Era entrato nella sua stanza vestito di tutto punto - probabilmente perché aveva un appuntamento con qualcuno - e le aveva detto solo quello.

«Lo so che non è facile».
Nives pensò di non averne abbastanza, di forza.

Bisognò aspettare il quinto giorno perché la ragazza cominciasse ad assumere una certa consapevolezza di sé stessa.
Quello fu il primo giorno in cui uscì; certo, come prima cosa si precipitò in centro e rimase per una buona mezz'ora a fissare la vetrina di un negozio di videogiochi
come un bambino davanti a un negozio di caramelle, ma uscì di casa e prese una bella boccata d'aria. Quando lo raccontò a sua madre, lei fu contenta ugualmente.
Le raccontò anche di una ragazza che aveva incontrato in giro; una sua compagna di classe, una di quelle con cui aveva stretto amicizia quando a scuola ci andava ancora tutti i giorni.

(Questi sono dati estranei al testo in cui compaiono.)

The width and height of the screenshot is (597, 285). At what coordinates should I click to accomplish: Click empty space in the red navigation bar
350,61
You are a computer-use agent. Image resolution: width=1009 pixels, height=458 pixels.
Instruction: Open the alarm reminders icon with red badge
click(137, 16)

Non ricordava il suo nome, Nives fu costretta a chiederglielo e si sentì in imbarazzo per questo; però ricordava bene che quando erano a scuola la ragazza,
«Clarissa» aveva detto di chiamarsi, sedeva dietro di lei e sbuffava sempre per i capelli che Nives lasciava scivolarle sul banco - una volta l'aveva minacciata di darle un taglio netto e accorciarle tutta la lunghezza e una settimana dopo Nives era tornata a scuola con i capelli rasati sul lato sinistro e un ciuffo lungo fino alla guancia tinto di rosso sul lato destro, in netto contrasto con il colore castano scuro naturale dei suoi capelli. Ricordava che quella Clarissa era stata la prima ragazza alla quale aveva mostrato il nuovo taglio: un muto «ora non mi rompere più».
(I capelli Nives li portava ancora in quel modo solo che il ciuffo poi l'aveva tinto di blu e dalla parrucchiera non era più tornata; diciamo perché aveva avuto altro da fare.)
Sua madre, mentre preparava la cena, le fece notare l'entusiasmo con il quale raccontava quello che aveva fatto quel giorno.

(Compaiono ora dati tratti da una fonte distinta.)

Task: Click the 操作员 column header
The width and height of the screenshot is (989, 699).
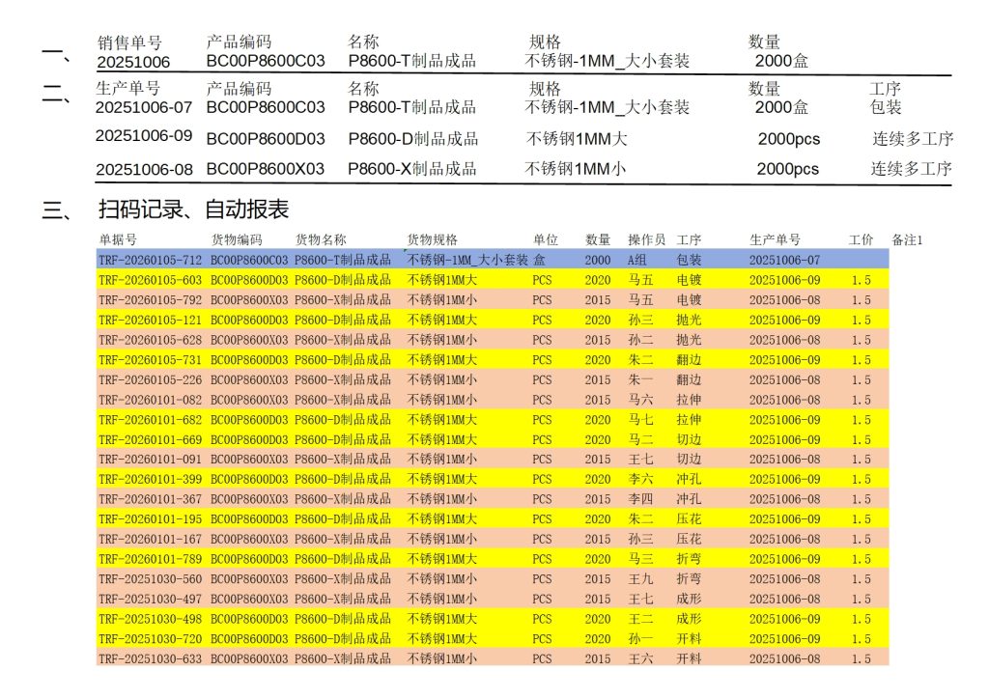Action: click(646, 239)

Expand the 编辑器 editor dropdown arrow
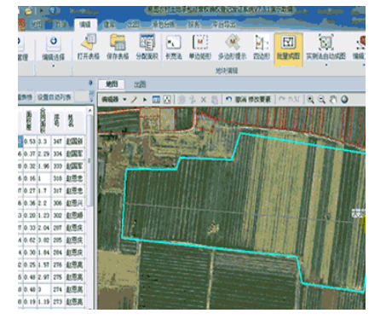(124, 100)
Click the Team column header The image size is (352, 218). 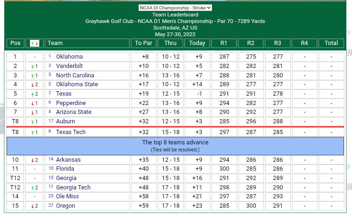click(88, 43)
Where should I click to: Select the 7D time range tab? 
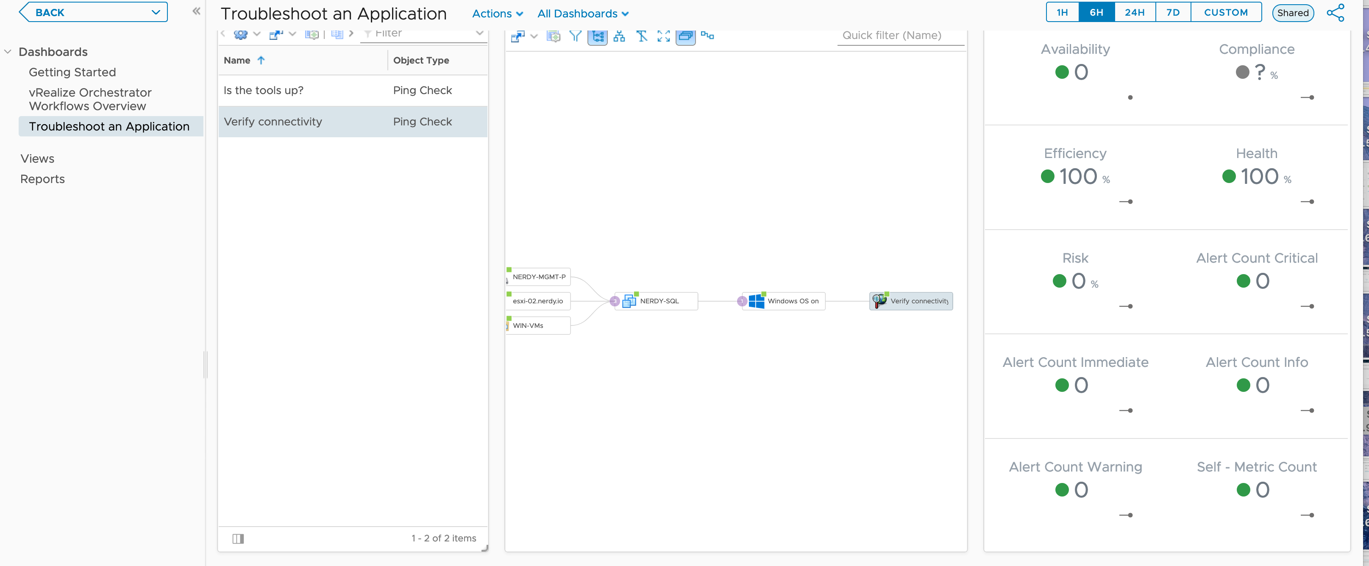tap(1173, 12)

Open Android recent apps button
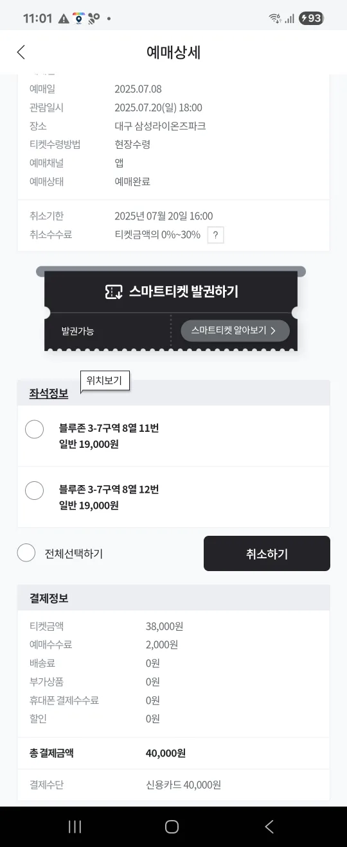coord(75,826)
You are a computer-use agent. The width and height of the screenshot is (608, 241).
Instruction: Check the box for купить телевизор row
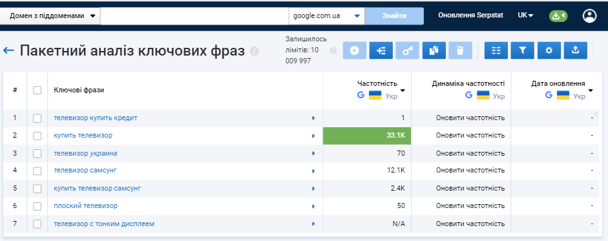pos(37,136)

«Sembri più entusiasta di quando vieni qui a raccontarmi di aver finito questo o quel gioco» e agitò un po' il coltello in aria indicando un pomodoro e una melanzana già tagliata a cubetti al posto dei videogiochi.
Nives corse a scriverlo sul suo diario e quella notte dormì sul serio, non si svegliò nemmeno un volta e il mattino dopo si sentiva meglio di quanto non fosse mai stata in tutta la sua vita.

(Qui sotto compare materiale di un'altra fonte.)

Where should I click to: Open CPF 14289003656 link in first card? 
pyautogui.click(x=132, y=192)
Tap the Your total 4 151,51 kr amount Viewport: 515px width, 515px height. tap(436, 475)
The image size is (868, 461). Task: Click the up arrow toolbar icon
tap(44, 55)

Il sesto giorno fu quello in cui Nives uscì per la seconda volta, questa volta insieme a sua madre e suo fratello.
Rimasero fuori per tutto il giorno e Michael regalò a Nives un vestito corto, di un colore violetto molto chiaro e femminile, la forma le risaltava i fianchi poco pronunciati e per un giorno la ragazza fu costretta a mettere da parte le t-shirt troppo grandi con le stampe di fumetti e cose che solo lei conosceva, comprate nei reparti maschili e a indossare quell'indumento che la faceva sentire così strana, scoperta.
A cena scoprì di non essere al corrente di diverse cose, come della nuova ragazza di Michael, uscivano insieme già da quattro mesi, o di tanti altri avvenimenti nel loro quartiere.
Seguirono altri giorni di calma, nei quali Nives non ebbe bisogno di sfogliare a ritroso le pagine del suo diario per farsi coraggio.
Giornate piuttosto tranquille; Nives uscì nuovamente da sola ma questa volta raggiunse il centro soltanto dopo svariati giri e la vetrina di quel negozio di videogiochi la superò senza nemmeno voltarsi a guardarla, il suo sguardo si posò invece dalla parte opposta dove una coppia di genitori passeggiava insieme ai due figli e le tornò alla mente quando anche la sua famiglia faceva cose del genere: il sabato era la serata cinema, da che ne ha memoria, e il giovedì sera andavano a cena fuori, di solito si trattava di una pizzeria che si trovava a un paio di centinaia di metri di distanza da casa.
Mi ricordo dei giovedì sera in pizzeria e dei sabato al cinema. Domani è giovedì.
Papà non ci sarà, andremo soltanto io, Michael e la mamma e spero sarà divertente come prima.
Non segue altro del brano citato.